═════ SELECTED PASSAGE
Show HN: Open source framework OpenAI uses for Advanced Voice

97 pointsposted 10 hours ago
by russ

17 Comments

pj_mukh

5 hours ago

Super cool! Didn't realize OpenAI is just using LiveKit.

Does the pricing breakdown to be the same as having a OpenAI Advanced Voice socket open the whole time? It's like $9/hr!

It would be theoretically cheaper to use this without keeping the advanced voice socket open the whole time and just use the GPT4o streaming service [1] for whenever inference is needed (pay per token) and use livekits other components to do the rest (TTS, VAD etc.).

What's the trade off here?

[1]: https://platform.openai.com/docs/api-reference/streaming

davidz

4 hours ago

Currently it does: all audio is sent to the model.

However, we are working on turn detection within the framework, so you won't have to send silence to the model when the user isn't talking. It's a fairly straight forward path to cutting down the cost by ~50%.

solarkraft

2 hours ago

That’s some crazy marketing for a „our library happened to support this relatively simple use case“ situation. Impressive!

By the way: The cerebras voice demo also uses LiveKit for this: https://cerebras.vercel.app/

russ

36 minutes ago

There’s a ton of complexity under the “relatively simple use case” when you get to a global, 200M+ user scale.

FanaHOVA

6 hours ago

Olivier, Michelle, and Romain gave you guys a shoutout like 3 times in our DevDay recap podcast if you need more testimonial quotes :) https://www.latent.space/p/devday-2024

russ

4 hours ago

I had no idea! <3 Thank you for sharing this, made my weekend.

shayps

3 hours ago

You guys are honestly the best

mycall

6 hours ago

I wonder when Azure OpenAI will get this.

davidz

4 hours ago

I'm working on a PR now :)

gastonmorixe

6 hours ago

Nice they have many partners on this. I see Azure as well.
══════════
═════ MATERIAL PROVIDED
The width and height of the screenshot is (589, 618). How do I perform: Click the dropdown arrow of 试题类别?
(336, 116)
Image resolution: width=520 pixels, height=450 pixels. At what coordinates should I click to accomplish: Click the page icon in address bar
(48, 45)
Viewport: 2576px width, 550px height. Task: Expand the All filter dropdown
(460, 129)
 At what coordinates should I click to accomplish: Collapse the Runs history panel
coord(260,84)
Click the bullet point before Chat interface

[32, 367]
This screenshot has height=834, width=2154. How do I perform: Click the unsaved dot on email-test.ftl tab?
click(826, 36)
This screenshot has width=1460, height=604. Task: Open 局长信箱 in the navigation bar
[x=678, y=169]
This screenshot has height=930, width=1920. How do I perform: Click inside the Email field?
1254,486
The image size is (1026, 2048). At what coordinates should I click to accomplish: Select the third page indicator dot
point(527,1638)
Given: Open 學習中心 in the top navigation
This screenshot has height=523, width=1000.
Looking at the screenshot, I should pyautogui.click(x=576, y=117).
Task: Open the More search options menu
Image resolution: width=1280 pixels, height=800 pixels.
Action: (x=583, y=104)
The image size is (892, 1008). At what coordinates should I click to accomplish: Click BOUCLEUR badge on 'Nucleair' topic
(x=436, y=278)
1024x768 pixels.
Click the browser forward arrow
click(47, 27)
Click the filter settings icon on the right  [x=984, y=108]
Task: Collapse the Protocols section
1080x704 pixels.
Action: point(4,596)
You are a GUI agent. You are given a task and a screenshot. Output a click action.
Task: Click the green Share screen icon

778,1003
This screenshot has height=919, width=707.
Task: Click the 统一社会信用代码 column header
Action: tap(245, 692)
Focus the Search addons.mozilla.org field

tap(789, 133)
══════════
• _TASK INSTRUCTIONS_
(1) Reproduce word for word the part of the forum thread about the open-source voice framework from "Super cool! Didn't" up to and including "trade off here?".
(2) Answer these questions from the forum thread about the open-source voice framework:
(a) What hourly cost does pj_mukh give for keeping an OpenAI Advanced Voice socket open?
(b) By about how much does davidz say turn detection could cut the cost?
(c) Which voice demo does solarkraft say also uses LiveKit?
(3) Resume the forum thread about the open-source voice framework, starting after its last comment.

• _PER-TASK OUTPUTS_
(1)
Super cool! Didn't realize OpenAI is just using LiveKit.

Does the pricing breakdown to be the same as having a OpenAI Advanced Voice socket open the whole time? It's like $9/hr!

It would be theoretically cheaper to use this without keeping the advanced voice socket open the whole time and just use the GPT4o streaming service [1] for whenever inference is needed (pay per token) and use livekits other components to do the rest (TTS, VAD etc.).

What's the trade off here?

(2)
(a) About $9 an hour.
(b) About 50%.
(c) The Cerebras voice demo.

(3)
There is a common consensus that the new Realtime API is not actually using the same Advanced Voice model / engine - or however it works - since at least the TTS part doesn’t seem to be as capable as the one shipped with the official OpenAI app.

Any idea on this?

Source: https://github.com/openai/openai-realtime-api-beta/issues/2

russ

4 hours ago

It's using the same model/engine. I don't have knowledge of the internals, but a different subsystem/set of dedicated resources though for API traffic versus first-party apps.

One thing to note is there is no separate TTS-phase here, it's happening internally within GPT-4o, in the Realtime API and Advanced Voice.

willsmith72

5 hours ago

That was cool, but got up to $1 usage real quick

russ

4 hours ago

We had our playground (https://playground.livekit.io) up for a few days using our key. Def racked up a $$$$ bill!

wordpad25

2 hours ago

How much is it per minute of talking?

russ

2 hours ago

50% human speaking at $0.06/minute of tokens

50% AI speaking at $0.24/minute of tokens

we (LiveKit Cloud) charge ~$0.0005/minute for each participant (in this case there would be 2)

So blended is $0.151/minute

shayps

2 hours ago

It shakes out to around $0.15 per minute for an average conversation. If history is a guide though, this will get a lot cheaper pretty quickly.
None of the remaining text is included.